We in the African National Congress have taken the serious step of making a solemn Declaration at the headquarters of the ICRC this afternoon because we have for nearly 70 years respected humanitarian principles in our struggle. We have always defined the enemy in terms of a system of domination and not of a people or a race. In contrast, the South African regime has displayed a shameless and ruthless disregard for all the norms of humanity.
In signing this Declaration, the African National Congress of South Africa solemnly affirms its adherence to the Geneva Conventions and to Protocol 1 of 1977. As we have done in the past, so shall we continue, consistently and unreservedly, to support, fight for and abide by the principles of international law. We shall do so in the consciousness and justice, of progress and peace.
It is therefore a historic duty that I fulfil on behalf of the African National Congress by signing the following declaration.
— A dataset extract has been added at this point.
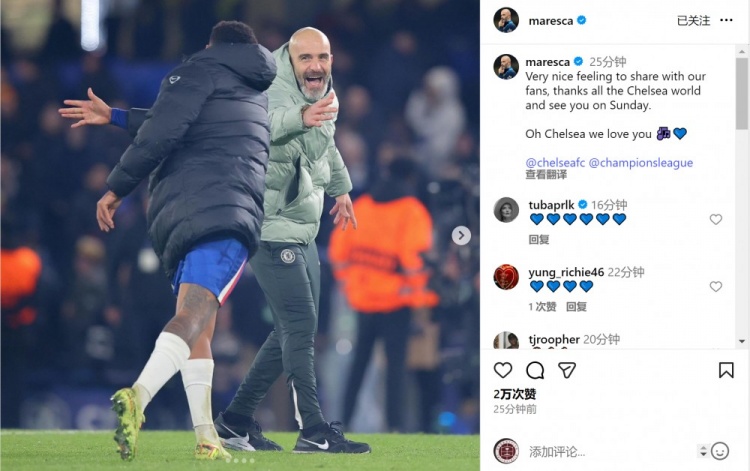This screenshot has height=471, width=750.
Task: Toggle the 已关注 following button
Action: [694, 21]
"It is the conviction of the African National Congress of South Africa that international rules protecting the dignity of human beings must be upheld at all times. Therefore, and for humanitarian reasons, the African National Congress of South Africa hereby declares that, in the conduct of the struggle against apartheid and racism and for self-determination in South Africa, it intends to respect and be guided by the general principles of international humanitarian law applicable in armed conflicts.
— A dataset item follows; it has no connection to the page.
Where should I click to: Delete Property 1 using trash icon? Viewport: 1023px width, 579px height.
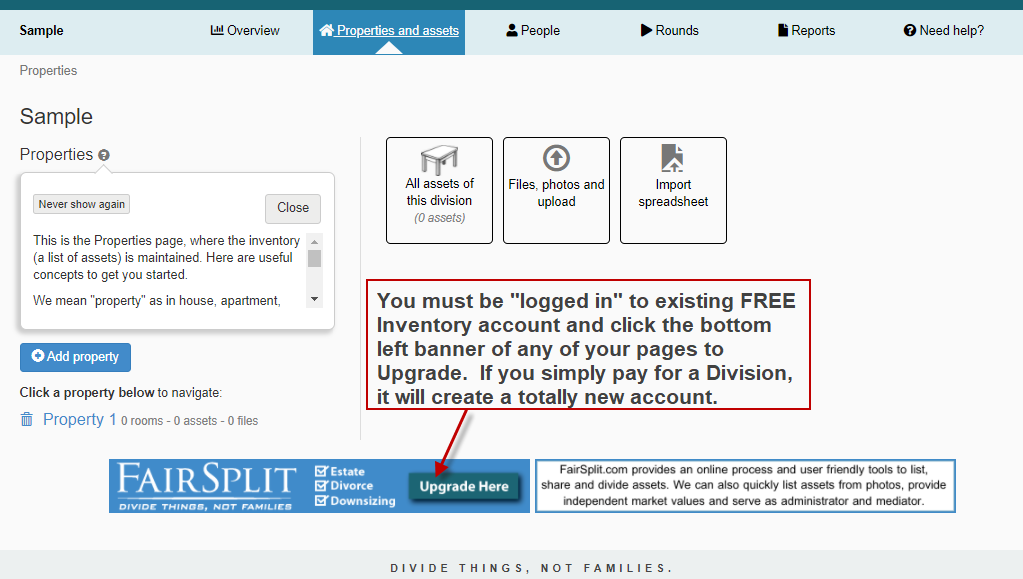27,420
"Wherever practically possible, the African National Congress of South Africa will endeavour to respect the rules of the four Geneva Conventions of 12 August 1949 for the victims of armed conflicts and the 1977 additional Protocol 1 relating to the protection of victims of international armed conflicts.
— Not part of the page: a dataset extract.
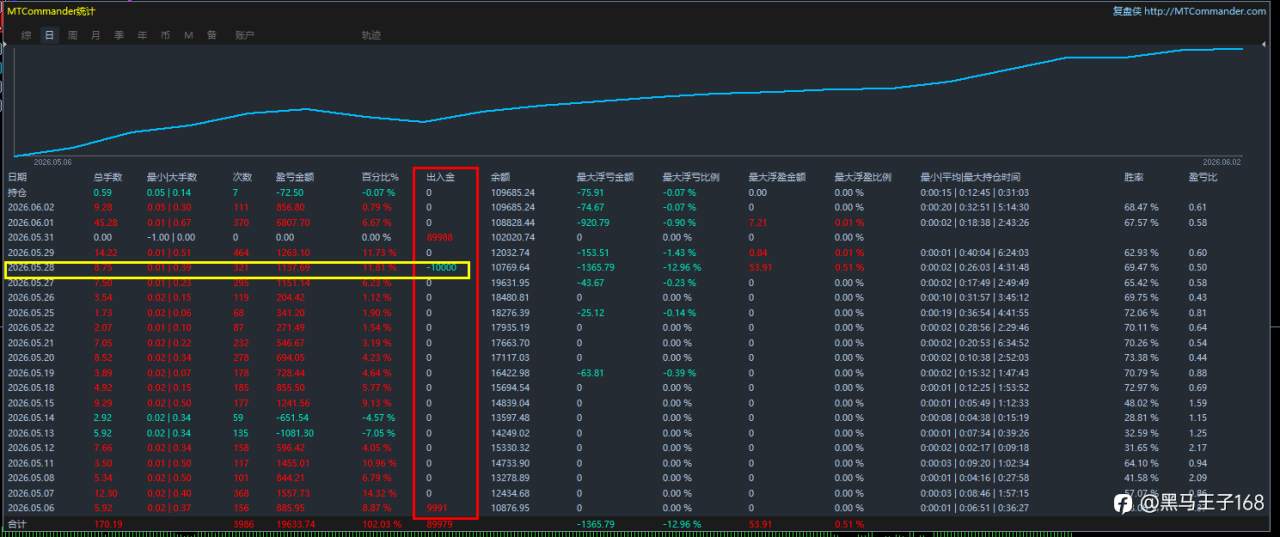
Task: Sort by the 盈亏金额 column header
Action: coord(295,177)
PRESIDENT ANC OF SOUTH AFRICA"
Ladies and Gentlemen,
The Declaration that I have made has been made on behalf of the African National Congress of South Africa and Umkhonto we Sizwe, the combatants of the national liberation movement of South Africa.
I thank you. 1 From: Sechaba, February 1981 and ANC Press Release, London, November 28, 1980
2 International Conference on Human Rights, Teheran, April 22-May 13, 1968, organised by the United Nations to review progress since the adoption of the Universal Declaration of Human Rights in 1948, evaluate the effectiveness of methods used by the United Nations on human rights, and prepare a programme of further measures. One of the resolutions of the Conference called for measures to ensure better protection of civilians, prisoners and combatants in all armed conflicts.
3 The Diplomatic Conference on the Reaffirmation and Development of International Humanitarian Law Applicable in Armed Conflicts was convened by the Government of Switzerland, following a request by the United Nations General Assembly, and met in Geneva from 1974 to 1977. A Protocol to the Geneva Conventions of 1949 on the protection of victims of armed conflicts, adopted by the Conference, provided for the protection of victims of non-international armed conflicts, particularly struggles against colonial domination and racist regimes.